One of my very best friends called the other night , for advice for a friend of his. This girl in her early twenties was about to purchase a handgun and wanted to clear some questions. First, she wanted to know about a gun she’d found at a pawn shop and whether it was a good price. The information she could give me was the brand and the caliber, no model number, but she had been told the the gun was “new in the box”. Next she asked if she needed a carry permit, since she only ever planned to keep the gun in her car. After that, she asked about how to conduct a private gun sale and the importance of a “Bill of Sale. With her questions flying at me from every angle, I realized that this girl would soon be another uneducated gun owner (in my neighborhood) unless I took some control of the situation.
The gun she had found, as was relayed to me, was a “Taurus 9mm” that had “never been shot” because the owner “had to pawn it and then couldn’t buy it back because he was actually not legally allowed to own a gun”. Well that doesn’t sound like a convoluted, story that should scare off a buyer, oh wait, yes it does! Further, whom ever she was planning to purchase the gun, because it was clearly not the pawn shop, only wanted about $250. In my head red flags, bells and flashing warning signs were everywhere, and I told them as much.

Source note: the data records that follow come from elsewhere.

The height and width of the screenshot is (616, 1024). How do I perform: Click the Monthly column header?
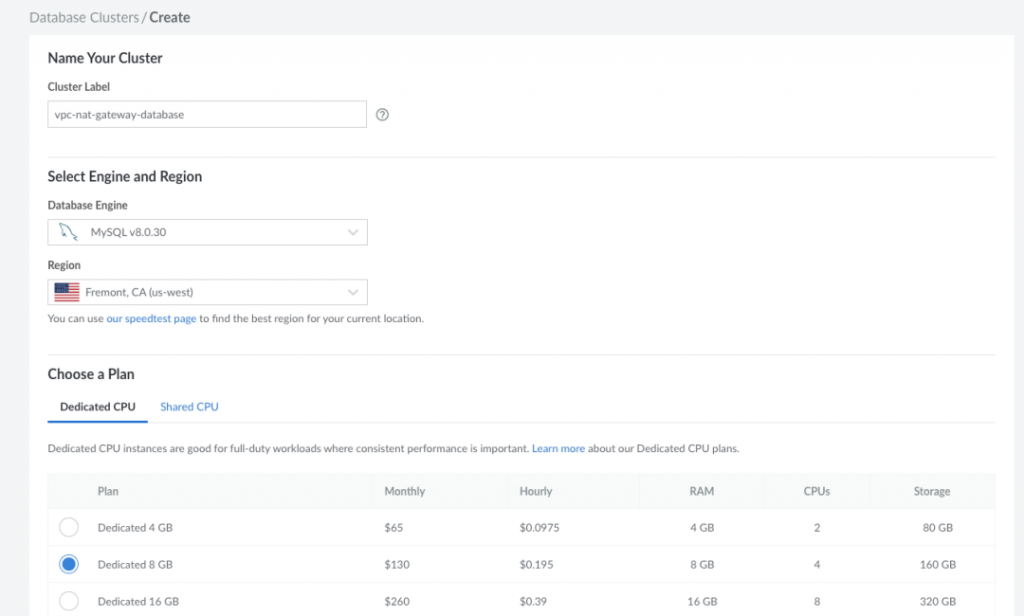pos(404,491)
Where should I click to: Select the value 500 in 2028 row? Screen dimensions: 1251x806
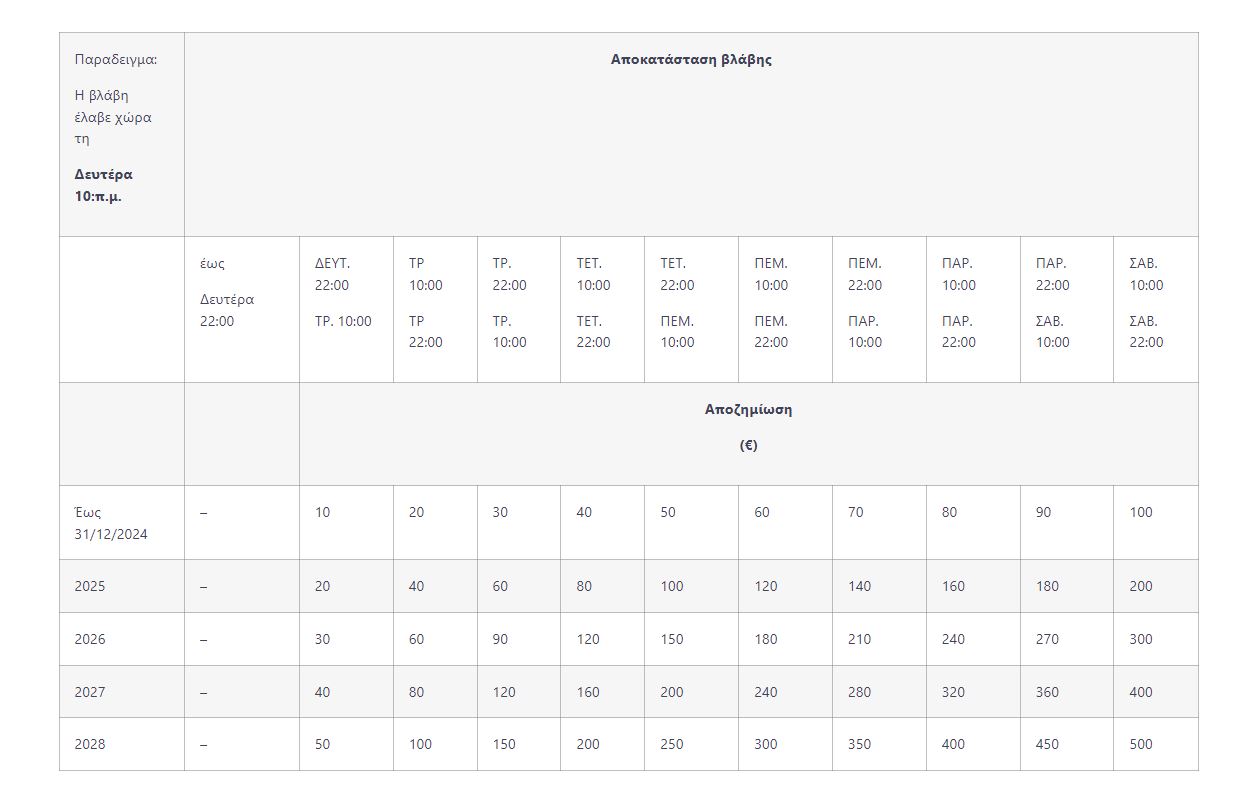pyautogui.click(x=1141, y=744)
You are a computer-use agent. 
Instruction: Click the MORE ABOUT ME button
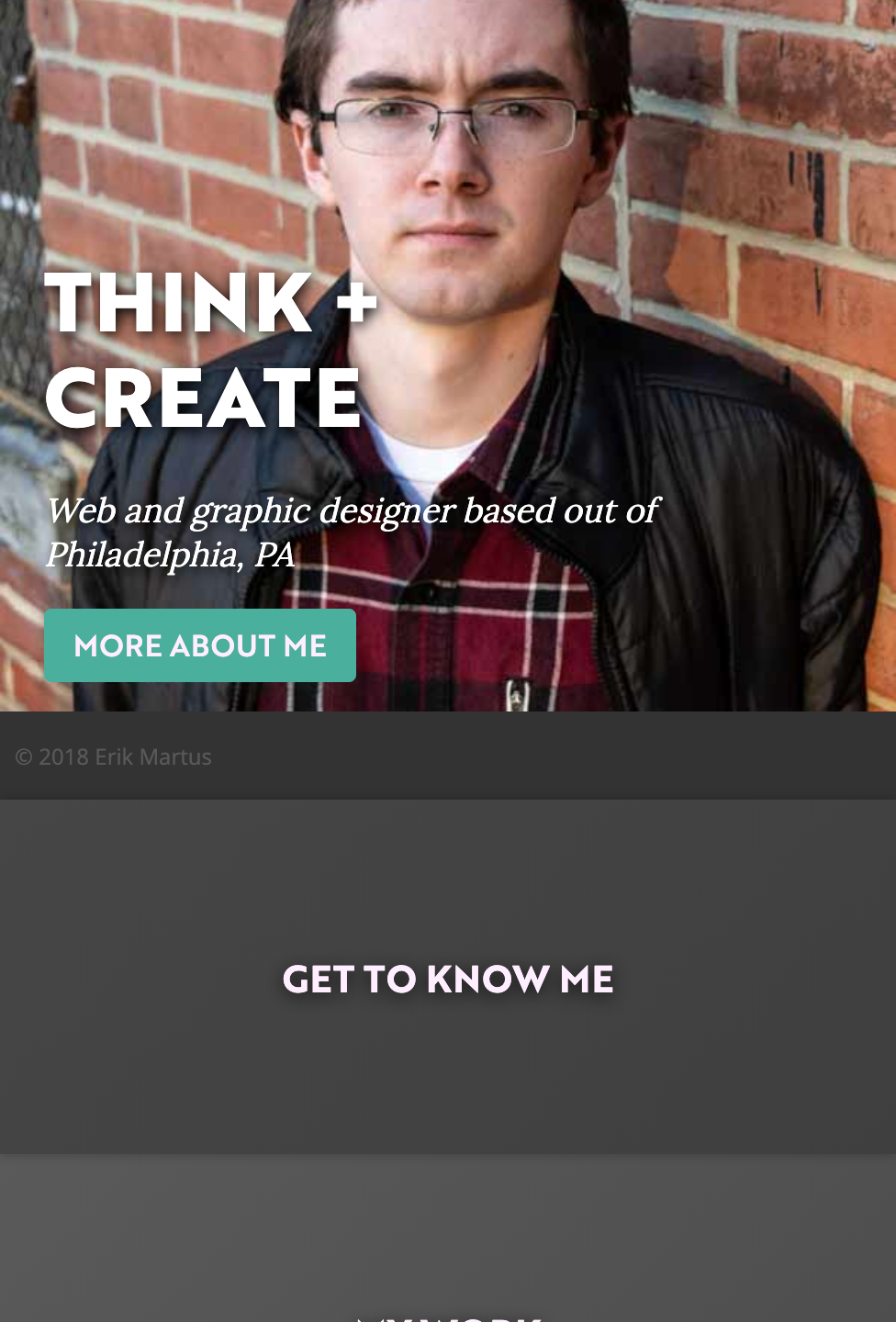pos(200,645)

Moving on to permit laws in Georgia I told her to get one. Not because a permit was required for a gun that would only be in the owner’s home or vehicle, but because it was just the smart thing to do. If she were ever in a traffic stop (though duty to inform is not currently on the books in our state), I told her having her i’s dotted and her t’s crossed, by informing the officer of the presence of her gun and showing them her permit, would just be the smartest course of action. I went on to tell them that I wanted her to sign up for a class as soon as possible. The response was, “Is that a requirement?” My skin crawled. “No” I said, “It’s just the smart thing to do.”

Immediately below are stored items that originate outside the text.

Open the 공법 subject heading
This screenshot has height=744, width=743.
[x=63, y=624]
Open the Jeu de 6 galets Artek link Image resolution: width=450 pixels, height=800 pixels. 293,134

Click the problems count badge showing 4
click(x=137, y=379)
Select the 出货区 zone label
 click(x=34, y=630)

I love when I get calls like this, because I enjoy helping new gun owners, but if they just want the facts without a few of my opinions, they really should consult the internet instead of me. So much of this girl’s “plans” concerned me, but I didn’t berate her or attempt to dissuade her from her purchase. For her own safety, I only wanted her to do it right. How is it that so many people believe that buying a gun is like buying safety? Why has the message not be received, that the purchase should include, ammo, range visits, lessons, a safe… ?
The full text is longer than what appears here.